Only after much work on the weeping and on long-denied tenderness was it possible to, according to our model, to begin to intervene on the rage and aggression (unexpressed) except indirectly through feelings of diffidence and mistrust which were presented even if somewhat toned down, with respect to the therapy itself. What we would like to underline in particular is that the therapist in our opinion could not and should not have expected, at this stage, clear emotional manifestations (and still less out-bursts) on the part of the patient if one takes into account (looking at the diagram) the atrophy of this level compared with the others. If the functional schema has been correctly drawn up; it indicates that it would not be possible to rely on the postural level, too underdeveloped that is on expressive movements to be stimulated in sessions (eg. punching, kicking, stretching out of hands, beating cushions, facial mobility, etc.). The actions of the therapist, as one may deduce from this example, are always aimed at a widening of the perceptive field, at a shifting of the limits in the gamut of emotions, at a mobilisation of psychomotor expressivity; this means not so much coming up against character resistences as reading them as a lack of connection -with the other levels of the corporeal-Self. If is these connections with the other levels which can reconstruct the meanings of the patients repetitive and obsessive actions and, as a result, fill from below  and within, that void and that diminishing mobility which prevented both contact and the possibility of change. Therapy which works on character traits does show this up and throw it into relief, making room for negative transference, without neglecting to allow the patient to attempt to move towards the “new”, which can be laid down from the initial phase of therapy (new strategies, new ways of seeing and thinking, new perceptual horizons). This can be varied if whatever is perceived as “new” is in fact considered to be the effect of a joining up of parts which from childhood were cut off from awareness, though they remain visible in the store of peripheral and muscle memory, the so-called “body-memory”,

This psychosomatic regression can be arrived at through modes of intervention specific to each person rather than to each character “type”. Indeed these reflect the ways in which, in the individual*s history the various functional levels were altered and how in particular splits and disconnections within the corporeal-Self came about. Thus,  in this recent formulation, as opposed to the traditional reichian approach, there is no intention of proceeding from the negative and hostile  aspect towards a “good” internal nucleus, since in this new concept of personality the former are not to be found only on the surface, just as what is positive is not hidden and closed in only underneath. What is more the guideline of the therapy is no longer a relentless search for seccessive character traits to dismantle, each one under the other. The functional alteration of the corporeal-Self shows itself in complex fashion in symptoms and character traits which are not located in chronologically superimposed layers, but correlated amongst themselves throughout those parts of physical and emotional experience from which they originated and which contribute towards keeping them alive. For example intervention on one area of the body: the neck, will not reveal necessarily first those sensations and emotions which are more adult, and then, gradually going back in time, those which came earlier it is possible that what appears from the beginning an archaic emotion (not however in its archeological objectivity, but connected to the present situation of the patient and thus experienced “as if”) if the split between emotional and postural (in this case) is not very deep.

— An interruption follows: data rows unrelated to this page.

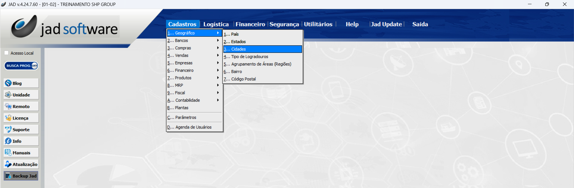Toggle the Busca Prog on/off switch
Screen dimensions: 574x188
(x=34, y=66)
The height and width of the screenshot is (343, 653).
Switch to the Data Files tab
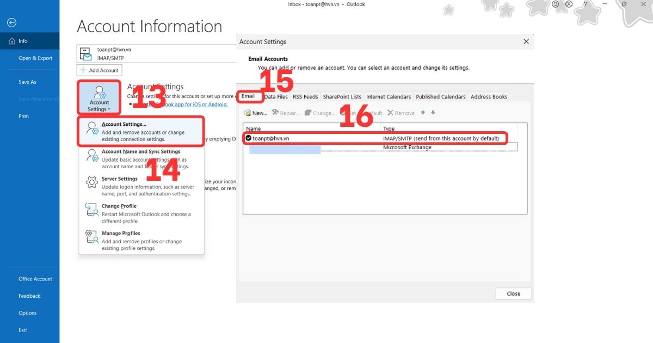point(276,96)

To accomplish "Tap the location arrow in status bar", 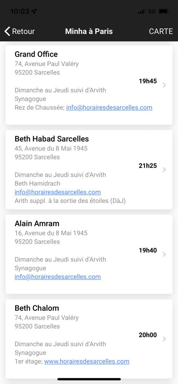I will [34, 11].
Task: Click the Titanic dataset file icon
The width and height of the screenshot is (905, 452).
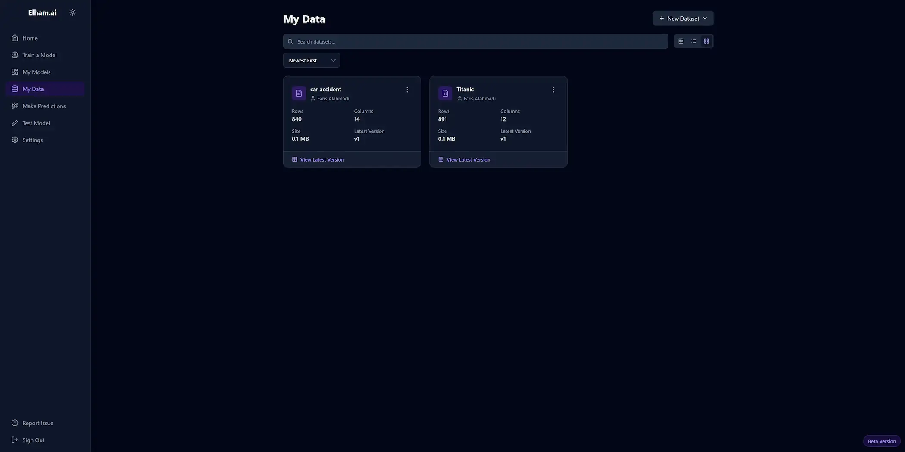Action: (445, 93)
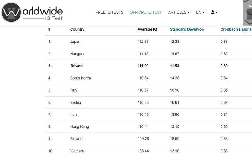
Task: Click the Italy table entry
Action: click(x=74, y=90)
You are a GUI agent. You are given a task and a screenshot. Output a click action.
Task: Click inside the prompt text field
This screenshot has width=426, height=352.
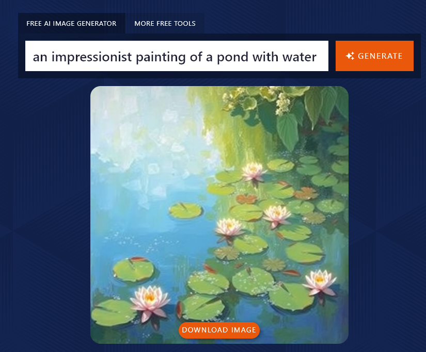point(176,56)
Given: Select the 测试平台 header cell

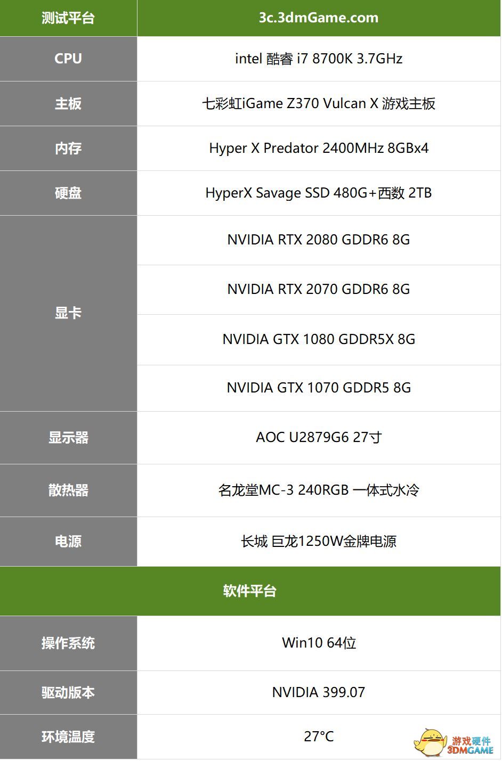Looking at the screenshot, I should [x=68, y=18].
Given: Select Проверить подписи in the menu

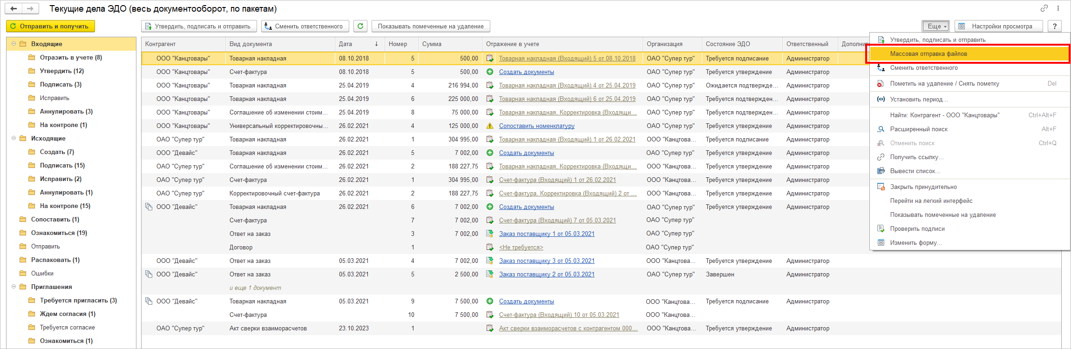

In other terms: the configuration of the material which emerges traces the configuration of the functional structure of the corporeal-Self. What comes out of this example, and what we wish to underline is the necessity of acting on several levels at once (though not on all levels at once, and not at random) in order to be able to get to the integrated areas of the original corporeal Self. This is possible if one chooses as a route that set of functions which present less encapsulation or, in other terms, less thickening of the false Self.